What’s Missing from the FDA Clinical Trials Diversity Action Plan Mandate

Dr. Melissa Davis, Director of the MSM Institute of Translational Genomic Medicine, talks about the recent FDA mandate aimed at increasing diversity in clinical trials.

Dr. Melissa DavisDr. Melissa Davis

Director, MSM Institute of Translational Genomic Medicine

By Taylyn Harmon, BlackDoctor.org

The recent FDA mandate aimed at increasing diversity in clinical trials fails to address critical issues in breast cancer treatment for Black women, according to experts. In Ricki Fairley, CEO of TOUCH BBCA and Dr. Melissa Davis, Director of the Morehouse School of Medicine Institute of Translational Genomic Medicine, highlighted the shortcomings of the FDA’s approach and emphasized the need for earlier inclusion of diverse populations in drug development.

The requires pharmaceutical companies to provide a plan for reaching patients who need new drugs when submitting for approval. However, this requirement only applies to Phase 3 clinical trials, which both Fairley and Dr. Davis argue is too late in the process.

“By Phase 3, we’re in the birth canal for that drug. It’s cooked. It’s done,” Fairley explained. “They’re not gonna do any major changes to the [drug] formulation at that point.”

Dr. Davis echoed this sentiment, stating, “We have to somehow make sure that we stress the importance of including these underrepresented populations across the spectrum. It should be a requirement at every phase.”

The experts highlighted stark disparities in breast cancer outcomes for Black women. Fairley noted, “Black women have a 41 percent higher mortality rate than white women, and we have a 39 percent higher recurrence rate than white women.” She attributed much of this disparity to the fact that “the drugs aren’t working for us because our bodies were never included in the clinical trials for the drugs that we currently have as [the] standard of care.”

Dr. Davis emphasized the importance of including diverse populations in early phases of clinical trials, particularly in Phase 1, which determines toxicity, safety, and dosage. She explained, “We see a higher incidence of adverse events. So that means the dosage and the safety isn’t the same across the board.”

Both experts stressed the need for a more comprehensive approach to addressing cancer inequities. Dr. Davis described her work with Team SAMBAI (Social, Ancestry and Molecular and Biological Analysis of Inequities), an international initiative spanning three continents that aims to create a comprehensive data resource examining multiple factors contributing to cancer disparities.

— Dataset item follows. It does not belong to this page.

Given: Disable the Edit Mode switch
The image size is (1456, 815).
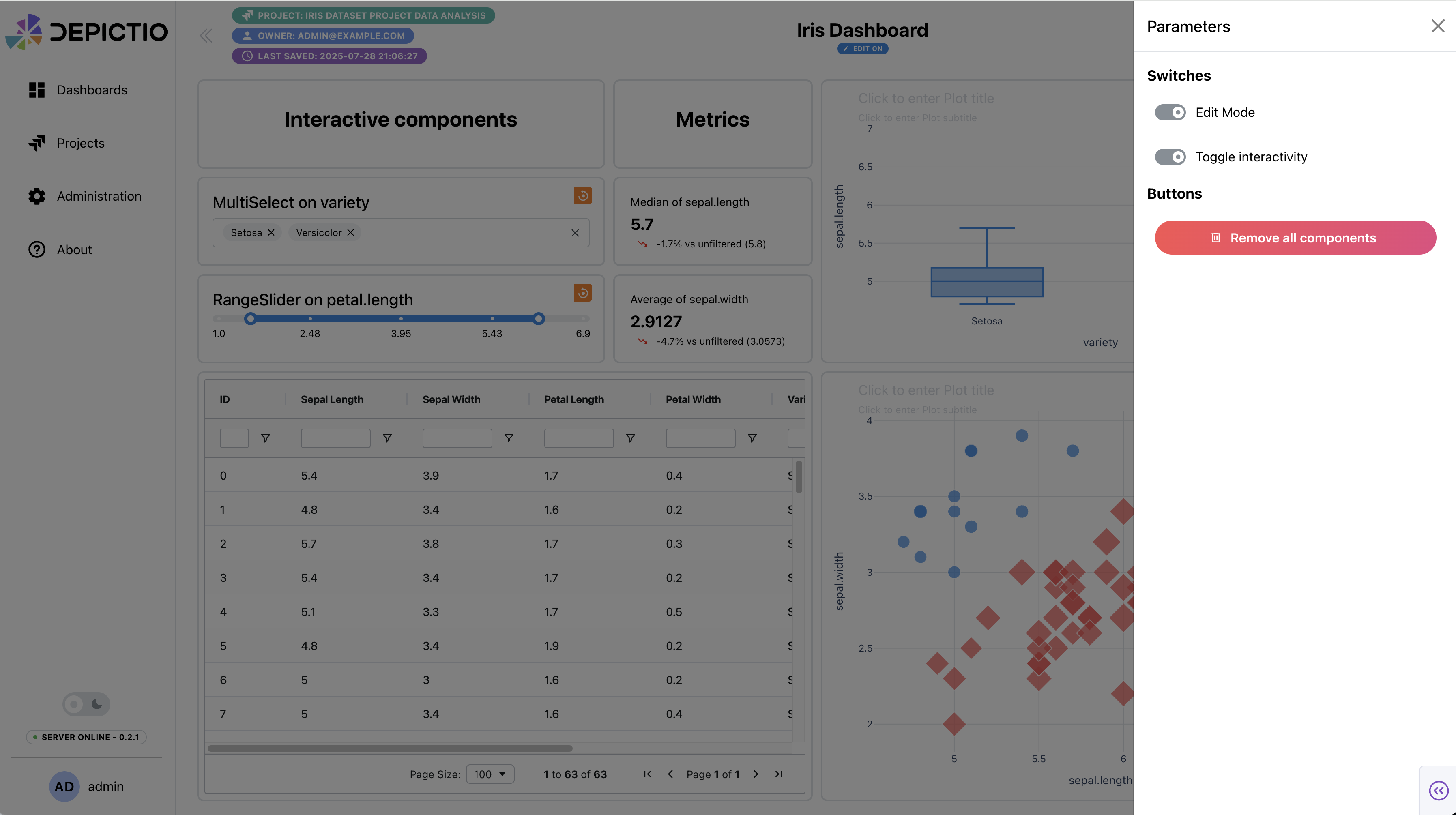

“We focus on the multifaceted issues that drive global cancer inequities,” Dr. Davis explained. The program will collect data on societal determinants, environmental exposures, genomics, and tumor immunology from over 40,000 participants across different countries.

Fairley highlighted the importance of patient advocacy and education. “I always challenge doctors,” she said. “I want the golden rule treatment. I want you to treat me like you would treat somebody that you love or somebody in your family.”

She encouraged patients to ask questions such as, “How many Black patients did well with this treatment plan?” and to seek out trusted resources for information.

Both experts emphasized the need for collaboration between researchers, healthcare providers, pharmaceutical companies, and patients to drive meaningful change. Dr. Davis stated, “For the first time, we see this convergence of all of these different disciplines working together at a scale that we’ve never done before.”

Fairley added, “Everybody in the ecosystem has some responsibility for these devastating mortality numbers. And everybody’s gotta take whatever piece of this work they can do to change it.”

The discussion underscored the critical need for earlier inclusion of diverse populations in clinical trials, more comprehensive research approaches, and improved patient education and advocacy to address racial disparities in breast cancer treatment. As Dr. Davis concluded, “Our goal is to provide the evidence that is needed to inform policy changes such as the FDA guidelines and to foster global partnerships.”